Records from a dataset
--- START ---

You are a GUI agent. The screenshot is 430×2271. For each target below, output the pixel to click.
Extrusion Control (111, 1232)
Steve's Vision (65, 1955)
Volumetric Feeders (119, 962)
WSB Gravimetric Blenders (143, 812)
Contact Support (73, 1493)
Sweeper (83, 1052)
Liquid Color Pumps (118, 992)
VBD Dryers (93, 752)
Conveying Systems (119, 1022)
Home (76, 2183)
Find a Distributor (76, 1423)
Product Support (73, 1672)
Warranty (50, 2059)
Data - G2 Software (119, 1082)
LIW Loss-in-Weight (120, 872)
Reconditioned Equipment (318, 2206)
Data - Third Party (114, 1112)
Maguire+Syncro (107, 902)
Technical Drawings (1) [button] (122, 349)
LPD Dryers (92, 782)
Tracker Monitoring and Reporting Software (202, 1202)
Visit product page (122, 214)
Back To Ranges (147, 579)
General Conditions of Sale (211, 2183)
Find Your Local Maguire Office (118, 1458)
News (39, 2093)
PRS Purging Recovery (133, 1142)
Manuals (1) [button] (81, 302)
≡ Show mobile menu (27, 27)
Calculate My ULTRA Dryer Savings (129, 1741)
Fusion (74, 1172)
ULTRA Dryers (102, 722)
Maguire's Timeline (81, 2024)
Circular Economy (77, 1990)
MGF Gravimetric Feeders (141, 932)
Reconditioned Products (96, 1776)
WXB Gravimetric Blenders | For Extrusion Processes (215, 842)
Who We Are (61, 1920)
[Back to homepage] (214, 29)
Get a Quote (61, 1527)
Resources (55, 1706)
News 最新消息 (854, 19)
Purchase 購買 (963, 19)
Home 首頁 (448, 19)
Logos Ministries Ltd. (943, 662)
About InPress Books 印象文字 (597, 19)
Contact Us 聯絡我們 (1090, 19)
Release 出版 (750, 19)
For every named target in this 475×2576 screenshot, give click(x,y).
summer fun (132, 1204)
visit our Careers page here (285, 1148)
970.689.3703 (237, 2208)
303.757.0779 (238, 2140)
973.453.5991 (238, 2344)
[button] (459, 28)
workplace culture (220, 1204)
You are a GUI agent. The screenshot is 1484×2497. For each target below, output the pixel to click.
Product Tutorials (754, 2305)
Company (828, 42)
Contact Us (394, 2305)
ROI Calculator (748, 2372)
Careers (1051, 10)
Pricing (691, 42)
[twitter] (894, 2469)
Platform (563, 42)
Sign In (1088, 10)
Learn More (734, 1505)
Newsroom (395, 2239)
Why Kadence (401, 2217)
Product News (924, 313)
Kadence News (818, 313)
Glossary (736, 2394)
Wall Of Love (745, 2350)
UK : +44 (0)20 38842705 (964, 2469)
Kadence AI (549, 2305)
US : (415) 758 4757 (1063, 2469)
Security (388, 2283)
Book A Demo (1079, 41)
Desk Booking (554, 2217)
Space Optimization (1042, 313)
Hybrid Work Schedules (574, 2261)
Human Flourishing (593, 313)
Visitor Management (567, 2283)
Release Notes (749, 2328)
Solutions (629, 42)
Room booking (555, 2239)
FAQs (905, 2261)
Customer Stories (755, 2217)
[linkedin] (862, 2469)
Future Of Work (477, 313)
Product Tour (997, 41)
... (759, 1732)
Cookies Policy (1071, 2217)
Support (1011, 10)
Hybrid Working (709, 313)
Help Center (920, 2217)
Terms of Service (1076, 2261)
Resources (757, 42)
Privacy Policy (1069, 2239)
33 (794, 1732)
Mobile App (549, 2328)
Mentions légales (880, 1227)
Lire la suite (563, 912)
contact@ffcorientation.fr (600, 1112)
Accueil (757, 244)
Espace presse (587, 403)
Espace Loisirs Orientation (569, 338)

--- END ---

→ **Required work**:
Copy out the line holding "Book A Demo (1079, 41)". Then copy every later line of the data, unchanged, through the last one.

→ **Result of the exercise**:
Book A Demo (1079, 41)
Desk Booking (554, 2217)
Space Optimization (1042, 313)
Hybrid Work Schedules (574, 2261)
Human Flourishing (593, 313)
Visitor Management (567, 2283)
Release Notes (749, 2328)
Solutions (629, 42)
Room booking (555, 2239)
FAQs (905, 2261)
Customer Stories (755, 2217)
[linkedin] (862, 2469)
Future Of Work (477, 313)
Product Tour (997, 41)
... (759, 1732)
Cookies Policy (1071, 2217)
Support (1011, 10)
Hybrid Working (709, 313)
Help Center (920, 2217)
Terms of Service (1076, 2261)
Resources (757, 42)
Privacy Policy (1069, 2239)
33 (794, 1732)
Mobile App (549, 2328)
Mentions légales (880, 1227)
Lire la suite (563, 912)
contact@ffcorientation.fr (600, 1112)
Accueil (757, 244)
Espace presse (587, 403)
Espace Loisirs Orientation (569, 338)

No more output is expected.